Please rewrite the rows below, replacing "Viewport" with "Display" and leaving everything else unchanged.

__Material for the task__:

━━━━━━━━

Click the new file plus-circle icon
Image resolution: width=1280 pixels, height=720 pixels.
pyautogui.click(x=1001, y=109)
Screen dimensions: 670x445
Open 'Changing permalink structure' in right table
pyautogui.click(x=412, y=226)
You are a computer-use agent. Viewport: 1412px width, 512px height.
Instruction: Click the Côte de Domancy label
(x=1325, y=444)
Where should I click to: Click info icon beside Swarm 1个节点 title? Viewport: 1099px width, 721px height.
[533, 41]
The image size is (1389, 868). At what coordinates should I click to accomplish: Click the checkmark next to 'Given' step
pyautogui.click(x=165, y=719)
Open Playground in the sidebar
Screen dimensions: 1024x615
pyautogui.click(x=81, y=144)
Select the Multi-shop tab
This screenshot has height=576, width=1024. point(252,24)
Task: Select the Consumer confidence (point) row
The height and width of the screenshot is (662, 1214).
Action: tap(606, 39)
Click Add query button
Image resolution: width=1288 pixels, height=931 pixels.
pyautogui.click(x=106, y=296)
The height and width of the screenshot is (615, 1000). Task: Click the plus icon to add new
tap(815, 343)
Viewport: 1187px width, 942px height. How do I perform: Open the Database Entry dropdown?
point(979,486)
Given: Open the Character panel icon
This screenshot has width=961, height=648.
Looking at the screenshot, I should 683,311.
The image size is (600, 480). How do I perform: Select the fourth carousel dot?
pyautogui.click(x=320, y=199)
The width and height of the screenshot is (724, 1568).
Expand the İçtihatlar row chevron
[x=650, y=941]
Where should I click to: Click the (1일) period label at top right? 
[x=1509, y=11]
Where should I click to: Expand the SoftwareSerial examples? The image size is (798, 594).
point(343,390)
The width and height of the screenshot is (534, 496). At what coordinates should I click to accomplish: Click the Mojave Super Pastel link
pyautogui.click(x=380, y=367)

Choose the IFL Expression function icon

━━━━━━━━

__Output of the task__:
Click the new file plus-circle icon
Image resolution: width=1280 pixels, height=720 pixels.
pyautogui.click(x=1001, y=109)
Screen dimensions: 670x445
Open 'Changing permalink structure' in right table
pyautogui.click(x=412, y=226)
You are a computer-use agent. Display: 1412px width, 512px height.
Instruction: Click the Côte de Domancy label
(x=1325, y=444)
Where should I click to: Click info icon beside Swarm 1个节点 title? Display: 1099px width, 721px height.
[533, 41]
The image size is (1389, 868). At what coordinates should I click to accomplish: Click the checkmark next to 'Given' step
pyautogui.click(x=165, y=719)
Open Playground in the sidebar
Screen dimensions: 1024x615
pyautogui.click(x=81, y=144)
Select the Multi-shop tab
This screenshot has height=576, width=1024. point(252,24)
Task: Select the Consumer confidence (point) row
The height and width of the screenshot is (662, 1214).
Action: tap(606, 39)
Click Add query button
Image resolution: width=1288 pixels, height=931 pixels.
pyautogui.click(x=106, y=296)
The height and width of the screenshot is (615, 1000). Task: Click the plus icon to add new
tap(815, 343)
Display: 1187px width, 942px height. How do I perform: Open the Database Entry dropdown?
point(979,486)
Given: Open the Character panel icon
This screenshot has width=961, height=648.
Looking at the screenshot, I should 683,311.
The image size is (600, 480). How do I perform: Select the fourth carousel dot?
pyautogui.click(x=320, y=199)
The width and height of the screenshot is (724, 1568).
Expand the İçtihatlar row chevron
[x=650, y=941]
Where should I click to: Click the (1일) period label at top right? 
[x=1509, y=11]
Where should I click to: Expand the SoftwareSerial examples? The image size is (798, 594).
point(343,390)
The width and height of the screenshot is (534, 496). At what coordinates should I click to accomplish: Click the Mojave Super Pastel link
pyautogui.click(x=380, y=367)

Choose the IFL Expression function icon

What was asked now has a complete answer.